Sunday, July 6, 2008
The day of Carl and Bonnie's wedding, all of the guys (me, Carl, Ted, Bart and John) went to breakfast at the Hampton Diner. By the way, if you're naming a Chinese restaurant, do not call it Ho Ho. Please. This must be the fifth Ho Ho. I guess nobody told the owner that the name Ho Ho is too suggestive or silly for Americans. Anyway, that's probably why most Chinese restaurants have Golden, Dragon, Moon, Palace or Pagoda in their names. It's a workable theory, anyway...
In 1995, Carl introduced me to the Illuminatus trilogy by Robert Anton Wilson, and I became hooked on goofy conspiracy theories and governmental coverups as plot devices in fiction. So on the day of his wedding, Carl gives me an eye-in-the-pyramid Illuminati lapel pin to wear when I'm doing the reading. Carl also wore an Illuminati pin on his vest under his tuxedo jacket. Little subliminal details like this really matter. Fnord.

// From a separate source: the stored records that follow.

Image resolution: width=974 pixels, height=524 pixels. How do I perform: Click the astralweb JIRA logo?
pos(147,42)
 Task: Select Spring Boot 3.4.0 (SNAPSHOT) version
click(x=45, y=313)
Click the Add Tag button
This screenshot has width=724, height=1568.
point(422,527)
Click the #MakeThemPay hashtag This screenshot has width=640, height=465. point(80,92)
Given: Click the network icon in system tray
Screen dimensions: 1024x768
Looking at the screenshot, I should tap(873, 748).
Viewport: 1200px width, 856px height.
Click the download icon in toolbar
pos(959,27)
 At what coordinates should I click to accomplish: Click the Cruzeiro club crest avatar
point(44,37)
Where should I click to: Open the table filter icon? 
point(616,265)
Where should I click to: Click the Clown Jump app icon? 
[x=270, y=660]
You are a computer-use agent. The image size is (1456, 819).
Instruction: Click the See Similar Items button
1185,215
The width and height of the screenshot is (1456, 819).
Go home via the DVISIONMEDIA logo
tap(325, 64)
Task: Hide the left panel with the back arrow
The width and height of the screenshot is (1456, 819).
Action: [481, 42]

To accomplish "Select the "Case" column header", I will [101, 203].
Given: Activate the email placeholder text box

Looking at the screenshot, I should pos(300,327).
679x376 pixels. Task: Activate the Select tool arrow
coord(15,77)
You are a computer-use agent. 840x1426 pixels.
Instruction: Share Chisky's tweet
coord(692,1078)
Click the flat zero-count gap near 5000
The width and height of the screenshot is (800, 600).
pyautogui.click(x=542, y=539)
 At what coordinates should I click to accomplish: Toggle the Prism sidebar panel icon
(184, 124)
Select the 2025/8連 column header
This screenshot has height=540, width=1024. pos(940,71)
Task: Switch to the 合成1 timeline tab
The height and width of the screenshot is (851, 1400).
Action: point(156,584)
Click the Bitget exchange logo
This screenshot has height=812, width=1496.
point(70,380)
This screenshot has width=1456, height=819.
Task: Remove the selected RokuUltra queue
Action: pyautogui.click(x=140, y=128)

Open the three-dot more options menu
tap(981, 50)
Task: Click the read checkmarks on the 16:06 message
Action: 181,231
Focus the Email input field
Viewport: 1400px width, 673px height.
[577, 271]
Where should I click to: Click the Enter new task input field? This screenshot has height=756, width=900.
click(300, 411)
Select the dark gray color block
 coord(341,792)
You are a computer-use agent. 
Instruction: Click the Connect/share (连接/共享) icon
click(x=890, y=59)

Onto the ceremony itself. A very tasteful wedding ceremony in a historic Episcopal Church in Newton. The reading went off without a hitch. They gave me the non-pornographic part of the Song of Solomon to read - you know, the part that doesn't compare breasts to baby deer. I think the Song of Solomon is more poetic and beautiful than 1 Corinthians 13.
"Place me like a seal over your heart, like a seal on your arm; for love is as strong as death, its jealousy unyielding as the grave. It burns like blazing fire, like a mighty flame. Many waters cannot quench love; rivers cannot wash it away. If you were to give all the wealth of his house for love, it would be utterly scorned."
Powerful and lyrical stuff, that Song of Solomon.
Incidentally, Carl and Bonnie wed on X-Day (July 5), a holiday celebrated by the Church of the SubGenius. Praise Bob!
After the wedding ceremony, everyone went to the reception, held at the Farmstead Golf and Country Club in Lafayette. One of the most quizzical things I've experienced is why wedding photographers act like the paparazzi. Unless they're hopping a flight to Buenos Aires, the newly-married couple aren't going anywhere. So why do wedding photographers feel they should outflank loved ones and friends who want to snap a few shots? I had to crouch down to get pictures of Carl and Bonnie by the gazebo because the two wedding photographers positioned themselves in such a way that it made a straightforward shot impossible. I'm trying to shoot a photo of my friends at their wedding. Yeah, thanks for stepping in my shot, Ansel Adams.
Besides making off-color jokes about sex and seeing how many canapes one can shove in their mouths, the wedding reception is a time to catch up with old friends. I hadn't seen both Ted or Bart in nearly nine years. Ted, Bart, Russell and I are all Carl's friends. We would hang out together, swap work stories and discuss science fiction and other subjects too devious or diabolical to mention here. Everyone had a chance to update each other at the reception.
I'm not a dancer. Correction: I'm not a good dancer. Last year I went to these big band dances and attempted to do the tango, Charleston and other dances people haven't done since 1955, but only ended up embarrassing myself on the dance floor. That's why I don't really dance. I watch other people dance, then I make mental notes on how they moved, them promptly forget and awkwardly trip myself. So I don't dance at weddings.
Another thing I don't do is drink. It would seem peculiar that a journalist doesn't drink. After all, aren't the best sotting drunks in the world journalists? Wasn't H.L. Mencken soused every time he furiously wrote a column? Wasn't Ambrose Bierce tipsy when he penned his war correspondence? Weren't Bob Woodward and Carl Bernstein totally shitfaced when they met Deep Throat in that parking garage? For me, alcohol isn't a big priority. I guess I'd like to remember most conversations after I have them.
Carl introduces me as "the journalist."
"Remember when I told you I have a friend who's a journalist?" he asks one of his friends as he introduces me. "Well, this is him."
The person I shake hands with is usually impressed for about six nanoseconds and then heads away towards the open bar.
The problem about being a reporter in America today is that those who can't read hate you and those who are literate hate you more after they read you. It's really a double-edged sword: working for no money but your name is always in the paper and you receive special access the public doesn't get. I'd like to see some quality in reporting lately. I'd like to rescue the profession from its cable TV crushing doldrums and inspire a new generation of writers to not sell out or be mediocre. To use their brains and to do good. To forge out of raw words the stories that not only inform, but change people's perceptions for the better.